In the article on Israel and the two-state solution, what three things did the Arab League's September 1967 declaration in Khartoum reject?

* EXCERPT TO READ *
**********
Is Israel serious about the two-state solution?
- jonathanclhunter
- Feb 22, 2016
- 3 min read
Yes. Israel has repeatedly tried to make peace with its neighbours based on the principle of ‘land for peace.’
• In 1937, the Zionist movement accepted two states for two peoples when it was proposed by the British Peel Commission, but the Arabs rejected it.
• In 1947 the Zionist movement accepted the United Nations Partition Plan, but the Arabs rejected it.
• In 1967, in the immediate aftermath of the defensive Six Day War, Israel hoped that the Arab states would seek peace in return for Israeli withdrawal from territory it had captured. But in September 1967, at a conference in Khartoum, the Arab League made its famous ‘three no’s’ declaration: no peace, no recognition and no negotiation with Israel.
• In 1979, Israel signed a peace treaty with Egypt. Israel agreed to return the Sinai Peninsula and to evacuate settlements and oil fields developed in the Sinai to implement the agreement. • In 1993 Israel withdrew from Palestinian population centres in Gaza and the West Bank as part of the Oslo Accords signed with the PLO.
• In 1994 Israel signed a peace treaty with Jordan. Israel made territorial concessions to Jordan as part of the deal. • In December 2000, after a period of negotiations, US President Bill Clinton presented both sides with a proposal. It gave the Palestinians a state in 94 per cent of the West Bank plus an additional swap of land, and a sovereign capital in East Jerusalem. Israel broadly accepted this proposal but it was rejected by Palestinian leader Yasser Arafat.
• In 2000, Israel complied with Security Council resolutions relating to Lebanon by withdrawing all its forces from south Lebanon. • In 2005, Israel withdrew unilaterally from all of the Gaza Strip and parts of the northern West Bank.
**********
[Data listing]
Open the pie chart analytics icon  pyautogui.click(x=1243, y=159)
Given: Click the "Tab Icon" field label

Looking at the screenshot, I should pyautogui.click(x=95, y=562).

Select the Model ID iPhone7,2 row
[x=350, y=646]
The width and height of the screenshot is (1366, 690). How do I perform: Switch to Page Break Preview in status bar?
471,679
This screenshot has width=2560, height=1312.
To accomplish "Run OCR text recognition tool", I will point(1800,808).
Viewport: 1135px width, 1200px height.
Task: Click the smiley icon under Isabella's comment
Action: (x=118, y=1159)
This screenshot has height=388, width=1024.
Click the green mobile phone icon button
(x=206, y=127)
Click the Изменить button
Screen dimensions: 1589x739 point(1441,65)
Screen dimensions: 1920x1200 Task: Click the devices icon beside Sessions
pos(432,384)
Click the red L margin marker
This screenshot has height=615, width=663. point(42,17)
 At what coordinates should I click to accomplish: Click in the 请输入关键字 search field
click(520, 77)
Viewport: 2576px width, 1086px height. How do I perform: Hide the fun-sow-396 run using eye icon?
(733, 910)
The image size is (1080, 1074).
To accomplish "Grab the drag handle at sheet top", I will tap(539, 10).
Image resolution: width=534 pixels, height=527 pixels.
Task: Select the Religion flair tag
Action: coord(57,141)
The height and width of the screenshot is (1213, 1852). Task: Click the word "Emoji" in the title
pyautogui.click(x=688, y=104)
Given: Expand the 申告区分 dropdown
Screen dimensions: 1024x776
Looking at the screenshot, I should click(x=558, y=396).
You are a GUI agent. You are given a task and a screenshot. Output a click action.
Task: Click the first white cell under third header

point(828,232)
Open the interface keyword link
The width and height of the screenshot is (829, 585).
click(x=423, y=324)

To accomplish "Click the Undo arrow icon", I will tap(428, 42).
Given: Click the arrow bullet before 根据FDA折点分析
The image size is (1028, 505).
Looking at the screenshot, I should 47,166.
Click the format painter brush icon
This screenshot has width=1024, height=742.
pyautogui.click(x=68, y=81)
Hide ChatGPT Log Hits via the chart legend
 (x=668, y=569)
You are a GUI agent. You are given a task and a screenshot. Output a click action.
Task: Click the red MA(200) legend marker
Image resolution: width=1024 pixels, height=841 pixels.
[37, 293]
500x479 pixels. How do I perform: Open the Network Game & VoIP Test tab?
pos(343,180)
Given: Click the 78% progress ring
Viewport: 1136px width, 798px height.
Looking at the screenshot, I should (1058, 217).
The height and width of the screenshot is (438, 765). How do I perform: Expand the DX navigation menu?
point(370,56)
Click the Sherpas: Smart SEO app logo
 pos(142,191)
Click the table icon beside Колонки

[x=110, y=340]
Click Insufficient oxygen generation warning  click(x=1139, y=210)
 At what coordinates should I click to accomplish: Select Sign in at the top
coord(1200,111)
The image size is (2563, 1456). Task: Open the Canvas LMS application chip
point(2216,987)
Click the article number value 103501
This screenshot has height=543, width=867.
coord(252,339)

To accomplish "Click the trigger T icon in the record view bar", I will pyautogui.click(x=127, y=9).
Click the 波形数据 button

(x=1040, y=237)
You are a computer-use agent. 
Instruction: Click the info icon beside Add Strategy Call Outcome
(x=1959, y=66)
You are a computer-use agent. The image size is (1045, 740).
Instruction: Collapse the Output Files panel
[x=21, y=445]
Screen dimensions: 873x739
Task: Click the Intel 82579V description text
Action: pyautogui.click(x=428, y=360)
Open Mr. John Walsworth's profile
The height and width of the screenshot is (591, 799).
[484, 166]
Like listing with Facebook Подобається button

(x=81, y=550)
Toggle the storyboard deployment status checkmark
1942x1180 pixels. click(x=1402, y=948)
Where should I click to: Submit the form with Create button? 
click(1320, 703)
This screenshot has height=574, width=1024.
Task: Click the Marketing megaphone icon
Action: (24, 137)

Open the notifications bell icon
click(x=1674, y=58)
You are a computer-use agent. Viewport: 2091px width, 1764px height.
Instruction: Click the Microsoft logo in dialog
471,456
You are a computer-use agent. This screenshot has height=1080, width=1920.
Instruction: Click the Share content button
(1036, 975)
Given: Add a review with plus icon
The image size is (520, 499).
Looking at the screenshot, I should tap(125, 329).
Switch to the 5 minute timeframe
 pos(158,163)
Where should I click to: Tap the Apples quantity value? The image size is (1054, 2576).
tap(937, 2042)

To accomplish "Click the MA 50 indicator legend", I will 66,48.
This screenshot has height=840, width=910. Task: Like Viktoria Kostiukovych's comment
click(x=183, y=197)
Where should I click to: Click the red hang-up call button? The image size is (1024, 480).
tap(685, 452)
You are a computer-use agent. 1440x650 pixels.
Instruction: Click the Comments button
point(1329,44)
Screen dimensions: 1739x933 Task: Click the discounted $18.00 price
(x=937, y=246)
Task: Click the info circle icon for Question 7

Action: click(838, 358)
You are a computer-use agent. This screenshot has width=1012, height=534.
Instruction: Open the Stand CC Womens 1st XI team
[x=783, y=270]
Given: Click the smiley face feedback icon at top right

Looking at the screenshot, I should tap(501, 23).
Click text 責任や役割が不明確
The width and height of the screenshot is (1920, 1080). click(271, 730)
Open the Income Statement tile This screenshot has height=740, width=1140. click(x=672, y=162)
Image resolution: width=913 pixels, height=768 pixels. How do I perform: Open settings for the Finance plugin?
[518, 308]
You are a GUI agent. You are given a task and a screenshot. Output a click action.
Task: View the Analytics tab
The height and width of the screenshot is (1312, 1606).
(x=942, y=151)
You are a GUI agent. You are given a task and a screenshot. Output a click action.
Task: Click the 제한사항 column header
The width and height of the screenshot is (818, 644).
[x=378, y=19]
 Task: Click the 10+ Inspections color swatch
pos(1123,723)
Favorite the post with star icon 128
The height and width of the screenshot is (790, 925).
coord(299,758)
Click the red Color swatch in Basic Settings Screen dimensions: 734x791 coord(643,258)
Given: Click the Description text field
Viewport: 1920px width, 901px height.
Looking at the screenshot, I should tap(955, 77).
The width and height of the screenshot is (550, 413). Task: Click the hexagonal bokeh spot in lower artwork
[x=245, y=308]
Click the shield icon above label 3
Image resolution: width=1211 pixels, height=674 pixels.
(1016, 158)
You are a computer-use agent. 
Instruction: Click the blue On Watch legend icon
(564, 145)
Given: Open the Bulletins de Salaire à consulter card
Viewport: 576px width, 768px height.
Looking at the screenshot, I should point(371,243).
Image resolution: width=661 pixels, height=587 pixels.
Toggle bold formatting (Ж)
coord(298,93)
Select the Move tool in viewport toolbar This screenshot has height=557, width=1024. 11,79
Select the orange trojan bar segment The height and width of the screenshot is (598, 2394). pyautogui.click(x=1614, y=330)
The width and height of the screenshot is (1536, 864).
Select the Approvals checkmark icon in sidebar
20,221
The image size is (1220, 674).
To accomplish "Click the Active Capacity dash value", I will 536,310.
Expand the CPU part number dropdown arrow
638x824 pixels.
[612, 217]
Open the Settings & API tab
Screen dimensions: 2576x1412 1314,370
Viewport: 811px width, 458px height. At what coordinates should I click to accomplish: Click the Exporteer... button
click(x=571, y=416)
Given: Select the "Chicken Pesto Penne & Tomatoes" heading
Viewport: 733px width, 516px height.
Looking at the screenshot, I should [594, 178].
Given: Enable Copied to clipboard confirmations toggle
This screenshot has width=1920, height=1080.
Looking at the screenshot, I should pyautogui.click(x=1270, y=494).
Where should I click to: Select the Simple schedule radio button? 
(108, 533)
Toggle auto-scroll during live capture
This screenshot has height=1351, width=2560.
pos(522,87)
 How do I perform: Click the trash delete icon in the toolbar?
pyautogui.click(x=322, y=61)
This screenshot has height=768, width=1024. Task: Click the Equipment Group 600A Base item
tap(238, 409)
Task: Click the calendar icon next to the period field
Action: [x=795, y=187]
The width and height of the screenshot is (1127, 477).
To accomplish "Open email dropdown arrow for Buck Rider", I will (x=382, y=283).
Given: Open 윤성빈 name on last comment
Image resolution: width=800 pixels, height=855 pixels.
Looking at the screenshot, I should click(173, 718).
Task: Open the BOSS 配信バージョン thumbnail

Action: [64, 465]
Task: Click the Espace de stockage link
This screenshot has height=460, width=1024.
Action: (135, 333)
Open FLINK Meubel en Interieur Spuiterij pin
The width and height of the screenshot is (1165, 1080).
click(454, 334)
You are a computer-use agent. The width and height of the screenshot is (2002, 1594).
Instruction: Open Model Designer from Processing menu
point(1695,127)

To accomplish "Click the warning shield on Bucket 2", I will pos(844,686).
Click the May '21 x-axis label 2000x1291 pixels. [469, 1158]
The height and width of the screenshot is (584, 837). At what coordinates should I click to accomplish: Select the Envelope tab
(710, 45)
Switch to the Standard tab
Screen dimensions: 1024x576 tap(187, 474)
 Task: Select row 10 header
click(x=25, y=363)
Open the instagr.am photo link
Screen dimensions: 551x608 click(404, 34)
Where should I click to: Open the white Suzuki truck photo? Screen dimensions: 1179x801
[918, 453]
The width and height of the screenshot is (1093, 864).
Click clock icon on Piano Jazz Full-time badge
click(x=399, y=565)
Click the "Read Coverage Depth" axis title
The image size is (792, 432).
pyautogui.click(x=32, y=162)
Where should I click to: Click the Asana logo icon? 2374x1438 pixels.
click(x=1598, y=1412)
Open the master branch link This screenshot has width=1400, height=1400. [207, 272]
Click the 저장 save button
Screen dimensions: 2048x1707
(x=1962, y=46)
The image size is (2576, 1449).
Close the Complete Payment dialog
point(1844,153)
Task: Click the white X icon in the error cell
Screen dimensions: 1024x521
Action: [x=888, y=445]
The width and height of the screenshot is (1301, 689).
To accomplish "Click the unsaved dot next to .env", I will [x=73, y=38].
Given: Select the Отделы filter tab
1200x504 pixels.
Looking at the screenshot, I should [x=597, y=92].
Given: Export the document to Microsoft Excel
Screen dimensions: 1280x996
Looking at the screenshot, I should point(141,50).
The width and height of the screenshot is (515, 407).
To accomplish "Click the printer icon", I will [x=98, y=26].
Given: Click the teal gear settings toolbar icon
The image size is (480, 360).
**********
* TASK ANSWER *
No peace, no recognition and no negotiation with Israel.